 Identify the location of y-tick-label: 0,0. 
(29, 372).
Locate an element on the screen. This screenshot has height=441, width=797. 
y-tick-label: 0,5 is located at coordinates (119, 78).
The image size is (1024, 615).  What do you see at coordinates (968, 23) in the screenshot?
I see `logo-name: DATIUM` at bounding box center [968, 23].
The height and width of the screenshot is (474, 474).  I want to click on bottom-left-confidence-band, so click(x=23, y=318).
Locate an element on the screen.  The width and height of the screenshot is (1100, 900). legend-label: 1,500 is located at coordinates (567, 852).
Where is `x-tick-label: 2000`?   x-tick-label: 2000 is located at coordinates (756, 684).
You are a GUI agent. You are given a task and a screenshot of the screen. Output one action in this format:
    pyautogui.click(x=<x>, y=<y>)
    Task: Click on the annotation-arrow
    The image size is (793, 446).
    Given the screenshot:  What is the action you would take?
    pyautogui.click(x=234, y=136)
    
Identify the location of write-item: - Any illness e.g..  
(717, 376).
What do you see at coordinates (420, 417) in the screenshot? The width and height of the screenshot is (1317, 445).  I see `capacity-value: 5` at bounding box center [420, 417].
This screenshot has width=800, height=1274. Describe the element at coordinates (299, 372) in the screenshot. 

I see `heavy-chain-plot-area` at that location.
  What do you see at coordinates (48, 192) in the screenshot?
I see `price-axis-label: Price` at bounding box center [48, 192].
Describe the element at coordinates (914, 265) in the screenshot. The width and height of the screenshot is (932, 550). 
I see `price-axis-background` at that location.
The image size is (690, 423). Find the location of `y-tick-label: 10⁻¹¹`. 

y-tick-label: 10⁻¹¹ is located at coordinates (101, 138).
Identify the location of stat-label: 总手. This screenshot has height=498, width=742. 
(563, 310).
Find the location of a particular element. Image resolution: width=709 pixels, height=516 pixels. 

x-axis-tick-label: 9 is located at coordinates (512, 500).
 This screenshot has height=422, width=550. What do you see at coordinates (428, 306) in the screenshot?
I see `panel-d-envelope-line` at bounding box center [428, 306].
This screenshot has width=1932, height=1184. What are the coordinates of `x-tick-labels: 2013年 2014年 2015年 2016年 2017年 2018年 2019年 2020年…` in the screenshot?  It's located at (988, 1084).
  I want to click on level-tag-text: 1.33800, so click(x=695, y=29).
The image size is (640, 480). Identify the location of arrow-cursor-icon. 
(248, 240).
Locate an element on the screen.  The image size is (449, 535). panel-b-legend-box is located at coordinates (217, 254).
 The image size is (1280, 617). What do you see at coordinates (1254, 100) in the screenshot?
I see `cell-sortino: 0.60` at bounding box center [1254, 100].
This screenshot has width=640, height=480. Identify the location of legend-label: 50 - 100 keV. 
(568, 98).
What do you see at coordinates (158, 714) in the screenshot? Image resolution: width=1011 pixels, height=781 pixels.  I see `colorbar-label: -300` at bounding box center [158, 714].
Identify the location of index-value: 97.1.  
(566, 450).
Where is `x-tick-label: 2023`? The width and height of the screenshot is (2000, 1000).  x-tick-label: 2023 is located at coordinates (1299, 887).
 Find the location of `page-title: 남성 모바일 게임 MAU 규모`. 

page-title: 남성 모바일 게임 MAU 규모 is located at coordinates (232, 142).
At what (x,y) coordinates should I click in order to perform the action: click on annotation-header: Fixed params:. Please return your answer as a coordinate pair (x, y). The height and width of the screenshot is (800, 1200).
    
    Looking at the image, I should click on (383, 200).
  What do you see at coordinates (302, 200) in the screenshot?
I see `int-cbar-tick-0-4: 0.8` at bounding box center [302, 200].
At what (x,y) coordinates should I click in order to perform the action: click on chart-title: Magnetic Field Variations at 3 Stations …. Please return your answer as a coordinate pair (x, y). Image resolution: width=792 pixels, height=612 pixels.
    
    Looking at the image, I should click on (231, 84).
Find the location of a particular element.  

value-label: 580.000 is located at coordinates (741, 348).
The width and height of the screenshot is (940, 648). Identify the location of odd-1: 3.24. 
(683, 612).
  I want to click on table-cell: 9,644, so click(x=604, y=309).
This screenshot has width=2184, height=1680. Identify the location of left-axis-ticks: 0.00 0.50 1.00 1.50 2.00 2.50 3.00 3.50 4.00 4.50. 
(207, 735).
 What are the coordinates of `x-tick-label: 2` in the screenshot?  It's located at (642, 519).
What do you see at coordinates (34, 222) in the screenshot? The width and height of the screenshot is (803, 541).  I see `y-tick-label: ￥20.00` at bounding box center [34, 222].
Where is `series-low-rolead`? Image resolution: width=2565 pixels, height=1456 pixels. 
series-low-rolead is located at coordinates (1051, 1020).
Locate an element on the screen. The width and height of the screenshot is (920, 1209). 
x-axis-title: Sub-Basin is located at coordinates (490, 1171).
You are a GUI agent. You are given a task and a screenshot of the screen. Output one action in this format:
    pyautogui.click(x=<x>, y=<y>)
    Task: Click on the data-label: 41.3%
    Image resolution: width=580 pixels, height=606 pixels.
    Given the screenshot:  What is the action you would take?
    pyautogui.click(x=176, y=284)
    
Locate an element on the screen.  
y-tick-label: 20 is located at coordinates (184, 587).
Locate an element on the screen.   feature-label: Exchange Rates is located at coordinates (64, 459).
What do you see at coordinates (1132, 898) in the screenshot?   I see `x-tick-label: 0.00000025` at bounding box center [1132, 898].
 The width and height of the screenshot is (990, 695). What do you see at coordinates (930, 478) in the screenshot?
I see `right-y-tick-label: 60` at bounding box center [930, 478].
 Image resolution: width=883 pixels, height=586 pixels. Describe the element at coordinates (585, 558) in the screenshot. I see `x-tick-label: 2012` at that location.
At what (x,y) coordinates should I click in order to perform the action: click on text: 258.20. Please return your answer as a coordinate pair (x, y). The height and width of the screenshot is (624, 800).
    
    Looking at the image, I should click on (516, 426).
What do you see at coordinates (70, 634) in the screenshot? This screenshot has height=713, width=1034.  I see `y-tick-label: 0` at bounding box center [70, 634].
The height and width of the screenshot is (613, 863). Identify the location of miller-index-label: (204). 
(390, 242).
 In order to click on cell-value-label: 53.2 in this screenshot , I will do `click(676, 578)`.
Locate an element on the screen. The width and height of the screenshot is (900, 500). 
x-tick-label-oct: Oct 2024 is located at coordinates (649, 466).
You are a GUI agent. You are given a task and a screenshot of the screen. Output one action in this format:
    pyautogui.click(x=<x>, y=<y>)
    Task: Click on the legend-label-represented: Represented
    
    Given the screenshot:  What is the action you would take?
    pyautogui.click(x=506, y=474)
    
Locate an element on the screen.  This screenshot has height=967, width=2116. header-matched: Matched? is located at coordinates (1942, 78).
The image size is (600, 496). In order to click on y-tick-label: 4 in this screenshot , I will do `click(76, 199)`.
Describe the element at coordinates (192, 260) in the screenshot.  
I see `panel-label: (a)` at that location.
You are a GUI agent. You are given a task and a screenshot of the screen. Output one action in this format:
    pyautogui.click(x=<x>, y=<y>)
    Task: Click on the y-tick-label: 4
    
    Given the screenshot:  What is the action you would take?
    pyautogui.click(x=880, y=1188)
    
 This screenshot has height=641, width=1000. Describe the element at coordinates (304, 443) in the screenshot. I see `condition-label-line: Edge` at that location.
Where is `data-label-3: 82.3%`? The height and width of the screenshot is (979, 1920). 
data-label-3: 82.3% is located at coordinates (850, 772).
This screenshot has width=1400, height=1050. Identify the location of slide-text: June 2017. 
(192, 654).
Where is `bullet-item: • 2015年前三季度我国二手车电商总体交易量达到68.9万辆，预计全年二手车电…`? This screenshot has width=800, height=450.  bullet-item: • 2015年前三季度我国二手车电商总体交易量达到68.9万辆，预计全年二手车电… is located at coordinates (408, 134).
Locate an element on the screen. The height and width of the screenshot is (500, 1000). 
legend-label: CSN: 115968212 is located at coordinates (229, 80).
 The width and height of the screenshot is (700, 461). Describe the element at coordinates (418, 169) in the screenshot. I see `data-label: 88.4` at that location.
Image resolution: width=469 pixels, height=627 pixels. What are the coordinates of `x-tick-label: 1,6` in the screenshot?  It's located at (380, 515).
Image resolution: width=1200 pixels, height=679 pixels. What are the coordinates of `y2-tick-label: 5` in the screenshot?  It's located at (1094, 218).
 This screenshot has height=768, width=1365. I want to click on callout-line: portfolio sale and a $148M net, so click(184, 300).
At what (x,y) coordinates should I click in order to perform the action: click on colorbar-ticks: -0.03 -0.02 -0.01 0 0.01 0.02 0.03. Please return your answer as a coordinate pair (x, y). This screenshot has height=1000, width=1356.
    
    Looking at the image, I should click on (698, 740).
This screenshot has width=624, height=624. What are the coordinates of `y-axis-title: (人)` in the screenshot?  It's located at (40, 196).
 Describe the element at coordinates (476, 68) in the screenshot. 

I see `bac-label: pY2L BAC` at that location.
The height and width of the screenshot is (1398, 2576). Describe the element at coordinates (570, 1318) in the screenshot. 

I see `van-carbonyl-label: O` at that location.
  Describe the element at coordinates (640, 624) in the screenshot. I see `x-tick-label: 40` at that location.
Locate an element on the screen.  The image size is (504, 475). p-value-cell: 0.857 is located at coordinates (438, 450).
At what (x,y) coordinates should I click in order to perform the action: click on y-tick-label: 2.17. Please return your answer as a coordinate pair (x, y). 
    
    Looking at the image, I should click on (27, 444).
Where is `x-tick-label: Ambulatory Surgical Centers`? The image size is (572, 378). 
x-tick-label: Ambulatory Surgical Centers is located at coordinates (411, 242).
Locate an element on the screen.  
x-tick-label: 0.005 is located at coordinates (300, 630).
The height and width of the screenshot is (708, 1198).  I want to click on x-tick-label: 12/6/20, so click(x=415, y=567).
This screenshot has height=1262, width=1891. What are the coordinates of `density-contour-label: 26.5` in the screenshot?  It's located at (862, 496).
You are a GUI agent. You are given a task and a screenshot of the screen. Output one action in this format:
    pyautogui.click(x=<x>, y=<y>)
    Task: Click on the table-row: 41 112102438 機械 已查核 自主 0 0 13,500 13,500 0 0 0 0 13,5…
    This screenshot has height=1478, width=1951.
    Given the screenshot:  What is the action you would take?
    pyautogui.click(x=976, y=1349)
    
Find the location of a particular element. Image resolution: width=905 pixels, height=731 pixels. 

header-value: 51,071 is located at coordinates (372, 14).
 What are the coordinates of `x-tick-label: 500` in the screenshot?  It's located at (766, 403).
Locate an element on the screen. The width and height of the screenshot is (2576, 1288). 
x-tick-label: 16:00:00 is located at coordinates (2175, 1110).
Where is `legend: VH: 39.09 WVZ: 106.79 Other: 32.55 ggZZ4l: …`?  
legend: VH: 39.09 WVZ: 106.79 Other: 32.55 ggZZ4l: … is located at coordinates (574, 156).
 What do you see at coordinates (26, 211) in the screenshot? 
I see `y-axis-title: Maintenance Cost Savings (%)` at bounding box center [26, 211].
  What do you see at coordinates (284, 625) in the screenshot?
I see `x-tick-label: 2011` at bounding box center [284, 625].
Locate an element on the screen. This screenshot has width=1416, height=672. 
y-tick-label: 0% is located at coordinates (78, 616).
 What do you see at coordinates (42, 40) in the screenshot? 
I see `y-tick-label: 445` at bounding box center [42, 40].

......

» Exercise directions: Rewrite the material as a numbered list, starting at the line that contains "coordinates (1299, 887)." and ending at the line that contains "page-title: 남성 모바일 게임 MAU 규모 is", with blank lines left out.

» Result of the task:
1. Where is `x-tick-label: 2023`? The width and height of the screenshot is (2000, 1000).  x-tick-label: 2023 is located at coordinates (1299, 887).
2.  Find the location of `page-title: 남성 모바일 게임 MAU 규모`. 
3. page-title: 남성 모바일 게임 MAU 규모 is located at coordinates (232, 142).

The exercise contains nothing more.